Makers of brand-name drugs called out by the Trump administration for potentially stalling generic competition have hiked their prices by double-digit percentages since 2012 and cost Medicare and Medicaid nearly $12 billion in 2016, a Kaiser Health News analysis has found.
As part of President Donald Trump’s promise to curb high drug prices, the Food and Drug Administration posted a list of pharmaceutical companies that makers of generics allege refused to let them buy the drug samples needed to develop their products. For approval, the FDA requires so-called bioequivalence testing using samples to demonstrate that generics are the same as their branded counterparts.
The analysis shows that drug companies that may have engaged in what FDA Commissioner Scott Gottlieb called “shenanigans” to delay the entrance of cheaper competitors onto the market have indeed raised prices and cost taxpayers more money over time.
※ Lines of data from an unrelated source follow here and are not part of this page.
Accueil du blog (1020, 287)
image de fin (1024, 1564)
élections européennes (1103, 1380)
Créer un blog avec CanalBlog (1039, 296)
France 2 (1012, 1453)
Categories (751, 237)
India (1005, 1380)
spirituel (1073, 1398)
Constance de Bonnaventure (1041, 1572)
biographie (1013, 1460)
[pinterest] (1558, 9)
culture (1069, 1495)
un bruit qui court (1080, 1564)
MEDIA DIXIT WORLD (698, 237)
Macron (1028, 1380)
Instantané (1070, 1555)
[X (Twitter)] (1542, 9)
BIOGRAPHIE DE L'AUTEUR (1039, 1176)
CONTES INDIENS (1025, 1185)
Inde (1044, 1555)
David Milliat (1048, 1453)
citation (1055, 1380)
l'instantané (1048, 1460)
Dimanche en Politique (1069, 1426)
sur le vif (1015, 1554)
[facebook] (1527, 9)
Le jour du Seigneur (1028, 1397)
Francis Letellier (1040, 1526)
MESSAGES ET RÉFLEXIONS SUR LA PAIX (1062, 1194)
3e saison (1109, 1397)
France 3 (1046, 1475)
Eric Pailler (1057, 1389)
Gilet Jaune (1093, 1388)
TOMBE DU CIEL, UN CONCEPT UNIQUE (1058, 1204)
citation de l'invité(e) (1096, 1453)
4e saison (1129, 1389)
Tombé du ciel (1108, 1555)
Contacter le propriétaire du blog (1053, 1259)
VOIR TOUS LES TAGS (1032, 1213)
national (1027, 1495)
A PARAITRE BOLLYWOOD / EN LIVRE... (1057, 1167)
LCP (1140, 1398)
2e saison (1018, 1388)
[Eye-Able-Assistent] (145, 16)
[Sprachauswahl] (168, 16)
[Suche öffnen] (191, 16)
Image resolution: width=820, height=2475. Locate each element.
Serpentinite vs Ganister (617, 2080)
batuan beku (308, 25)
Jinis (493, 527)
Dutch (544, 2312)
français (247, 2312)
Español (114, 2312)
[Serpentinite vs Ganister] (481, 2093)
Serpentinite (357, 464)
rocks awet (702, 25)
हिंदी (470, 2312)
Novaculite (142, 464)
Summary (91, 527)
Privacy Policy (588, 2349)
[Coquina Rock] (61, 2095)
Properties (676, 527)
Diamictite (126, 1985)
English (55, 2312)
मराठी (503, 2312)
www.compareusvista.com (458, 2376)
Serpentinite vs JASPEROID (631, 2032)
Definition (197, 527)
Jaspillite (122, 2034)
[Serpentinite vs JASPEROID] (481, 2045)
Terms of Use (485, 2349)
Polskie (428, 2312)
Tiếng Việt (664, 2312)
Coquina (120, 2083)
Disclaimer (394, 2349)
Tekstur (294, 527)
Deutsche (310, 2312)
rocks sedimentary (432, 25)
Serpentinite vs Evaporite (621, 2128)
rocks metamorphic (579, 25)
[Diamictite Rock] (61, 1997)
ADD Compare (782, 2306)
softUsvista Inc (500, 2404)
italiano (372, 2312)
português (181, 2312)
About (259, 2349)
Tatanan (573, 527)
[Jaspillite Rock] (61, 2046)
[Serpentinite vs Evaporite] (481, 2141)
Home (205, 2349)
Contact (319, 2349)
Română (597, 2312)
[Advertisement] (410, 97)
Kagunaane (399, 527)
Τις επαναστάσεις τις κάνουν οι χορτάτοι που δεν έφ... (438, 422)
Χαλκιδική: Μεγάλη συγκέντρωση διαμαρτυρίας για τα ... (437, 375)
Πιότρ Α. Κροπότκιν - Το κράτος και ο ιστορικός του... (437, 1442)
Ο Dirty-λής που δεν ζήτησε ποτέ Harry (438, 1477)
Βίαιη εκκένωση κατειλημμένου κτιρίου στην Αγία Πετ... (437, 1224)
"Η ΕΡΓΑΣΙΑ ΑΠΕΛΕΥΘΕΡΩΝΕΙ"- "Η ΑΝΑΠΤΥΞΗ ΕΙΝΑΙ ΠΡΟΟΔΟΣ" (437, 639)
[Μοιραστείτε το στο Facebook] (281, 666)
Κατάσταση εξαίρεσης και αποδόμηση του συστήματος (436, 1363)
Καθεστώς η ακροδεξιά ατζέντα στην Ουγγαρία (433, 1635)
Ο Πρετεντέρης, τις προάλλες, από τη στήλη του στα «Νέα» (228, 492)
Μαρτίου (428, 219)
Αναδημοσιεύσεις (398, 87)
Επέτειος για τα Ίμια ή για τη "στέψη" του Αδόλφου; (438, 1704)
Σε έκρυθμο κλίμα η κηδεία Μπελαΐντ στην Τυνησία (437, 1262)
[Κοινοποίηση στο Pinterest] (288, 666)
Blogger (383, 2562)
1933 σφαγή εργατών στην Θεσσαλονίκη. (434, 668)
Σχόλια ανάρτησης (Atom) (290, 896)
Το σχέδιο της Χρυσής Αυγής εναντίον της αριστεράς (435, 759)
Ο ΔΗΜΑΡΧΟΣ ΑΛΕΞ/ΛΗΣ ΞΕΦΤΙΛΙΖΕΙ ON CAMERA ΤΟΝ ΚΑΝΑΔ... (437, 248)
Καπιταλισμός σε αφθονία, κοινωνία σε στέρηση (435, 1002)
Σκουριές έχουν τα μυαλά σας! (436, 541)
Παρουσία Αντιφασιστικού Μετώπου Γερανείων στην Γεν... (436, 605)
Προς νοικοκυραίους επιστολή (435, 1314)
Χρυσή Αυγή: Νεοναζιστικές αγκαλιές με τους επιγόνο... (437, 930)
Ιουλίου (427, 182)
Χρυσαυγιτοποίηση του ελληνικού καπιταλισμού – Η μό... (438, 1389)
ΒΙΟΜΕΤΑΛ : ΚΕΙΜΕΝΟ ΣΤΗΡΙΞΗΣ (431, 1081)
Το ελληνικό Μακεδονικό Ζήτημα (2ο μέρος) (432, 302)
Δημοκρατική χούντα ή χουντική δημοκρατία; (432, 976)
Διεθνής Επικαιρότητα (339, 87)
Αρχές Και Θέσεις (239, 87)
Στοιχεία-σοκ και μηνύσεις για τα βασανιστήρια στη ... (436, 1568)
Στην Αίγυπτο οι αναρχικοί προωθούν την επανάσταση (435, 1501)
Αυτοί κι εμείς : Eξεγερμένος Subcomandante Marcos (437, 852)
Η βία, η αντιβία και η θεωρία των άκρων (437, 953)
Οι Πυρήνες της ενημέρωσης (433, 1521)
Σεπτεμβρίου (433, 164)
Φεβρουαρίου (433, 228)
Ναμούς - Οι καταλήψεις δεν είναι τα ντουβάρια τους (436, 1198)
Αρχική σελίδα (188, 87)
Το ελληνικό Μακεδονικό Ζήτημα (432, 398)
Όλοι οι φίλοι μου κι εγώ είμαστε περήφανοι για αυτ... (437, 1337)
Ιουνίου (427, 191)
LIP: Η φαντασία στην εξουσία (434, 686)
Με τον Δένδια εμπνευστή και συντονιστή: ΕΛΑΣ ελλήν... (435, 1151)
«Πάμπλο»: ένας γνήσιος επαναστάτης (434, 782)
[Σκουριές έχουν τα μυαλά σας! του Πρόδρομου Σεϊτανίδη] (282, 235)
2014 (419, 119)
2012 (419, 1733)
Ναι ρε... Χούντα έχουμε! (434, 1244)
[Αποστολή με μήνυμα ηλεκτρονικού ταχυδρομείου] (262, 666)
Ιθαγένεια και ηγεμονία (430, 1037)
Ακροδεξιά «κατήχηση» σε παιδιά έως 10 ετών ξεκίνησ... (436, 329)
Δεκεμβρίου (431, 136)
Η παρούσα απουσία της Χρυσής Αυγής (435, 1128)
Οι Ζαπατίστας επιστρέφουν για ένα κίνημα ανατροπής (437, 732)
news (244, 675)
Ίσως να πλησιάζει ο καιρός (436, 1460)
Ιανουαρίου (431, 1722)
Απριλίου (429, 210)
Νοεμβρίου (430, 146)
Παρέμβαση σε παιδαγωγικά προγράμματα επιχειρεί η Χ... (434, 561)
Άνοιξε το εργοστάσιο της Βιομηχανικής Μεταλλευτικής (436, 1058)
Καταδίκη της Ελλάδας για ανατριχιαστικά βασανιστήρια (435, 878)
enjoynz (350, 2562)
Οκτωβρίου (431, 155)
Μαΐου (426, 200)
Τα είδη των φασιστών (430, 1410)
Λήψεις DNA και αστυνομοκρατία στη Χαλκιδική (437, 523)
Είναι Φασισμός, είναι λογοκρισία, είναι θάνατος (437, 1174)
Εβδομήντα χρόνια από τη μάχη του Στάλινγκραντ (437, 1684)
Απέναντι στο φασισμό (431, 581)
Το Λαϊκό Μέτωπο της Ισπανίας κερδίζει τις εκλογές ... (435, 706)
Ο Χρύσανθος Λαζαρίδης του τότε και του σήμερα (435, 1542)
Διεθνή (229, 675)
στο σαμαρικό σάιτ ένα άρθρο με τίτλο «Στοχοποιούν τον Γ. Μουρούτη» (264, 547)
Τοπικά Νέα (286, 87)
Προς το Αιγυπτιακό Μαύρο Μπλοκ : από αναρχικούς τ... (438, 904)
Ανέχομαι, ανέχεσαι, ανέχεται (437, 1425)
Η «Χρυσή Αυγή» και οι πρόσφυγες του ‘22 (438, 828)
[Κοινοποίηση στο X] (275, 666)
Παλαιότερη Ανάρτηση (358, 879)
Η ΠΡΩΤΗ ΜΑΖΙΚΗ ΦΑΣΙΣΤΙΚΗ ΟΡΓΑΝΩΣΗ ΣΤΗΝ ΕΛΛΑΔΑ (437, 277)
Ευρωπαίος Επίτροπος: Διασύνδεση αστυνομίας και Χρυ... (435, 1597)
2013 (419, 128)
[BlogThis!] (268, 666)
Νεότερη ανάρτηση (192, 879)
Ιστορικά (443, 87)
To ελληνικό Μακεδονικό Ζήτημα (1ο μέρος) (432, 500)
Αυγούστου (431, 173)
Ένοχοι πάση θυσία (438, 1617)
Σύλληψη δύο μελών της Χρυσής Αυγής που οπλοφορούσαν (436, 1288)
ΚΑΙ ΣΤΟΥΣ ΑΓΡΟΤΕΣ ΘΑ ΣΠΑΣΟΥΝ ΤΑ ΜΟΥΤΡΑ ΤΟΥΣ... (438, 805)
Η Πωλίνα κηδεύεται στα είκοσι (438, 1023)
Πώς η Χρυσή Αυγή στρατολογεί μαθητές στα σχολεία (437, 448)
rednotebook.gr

The FDA listed more than 50 drugs whose manufacturers have withheld or refused to sell samples, and cited 164 inquiries for help obtaining them. Thirteen of these pleas from makers of generics pertained to Celgene’s blockbuster cancer drug Revlimid, which accounted for 63 percent of Celgene’s revenue in the first quarter of 2018, according to a company press release.
The brand-name drug companies “wouldn’t put so much effort into fighting off competition if these weren’t [such] lucrative sources of revenue,” said Harvard Medical School instructor Ameet Sarpatwari. “In the case of a blockbuster drug, that can be hundreds of millions of dollars of revenue for the brand-name drugs and almost the same cost to the health care system.”
Indeed, a KHN analysis found that 47 of the drugs cost Medicare and Medicaid almost $12 billion in 2016. The spending totals don’t include rebates, which drugmakers return to the government after paying for the drugs upfront but are not public. The rebates ranged from 9.5 percent to 26.3 percent for Medicare Part D in 2014, the most recent year that data are available.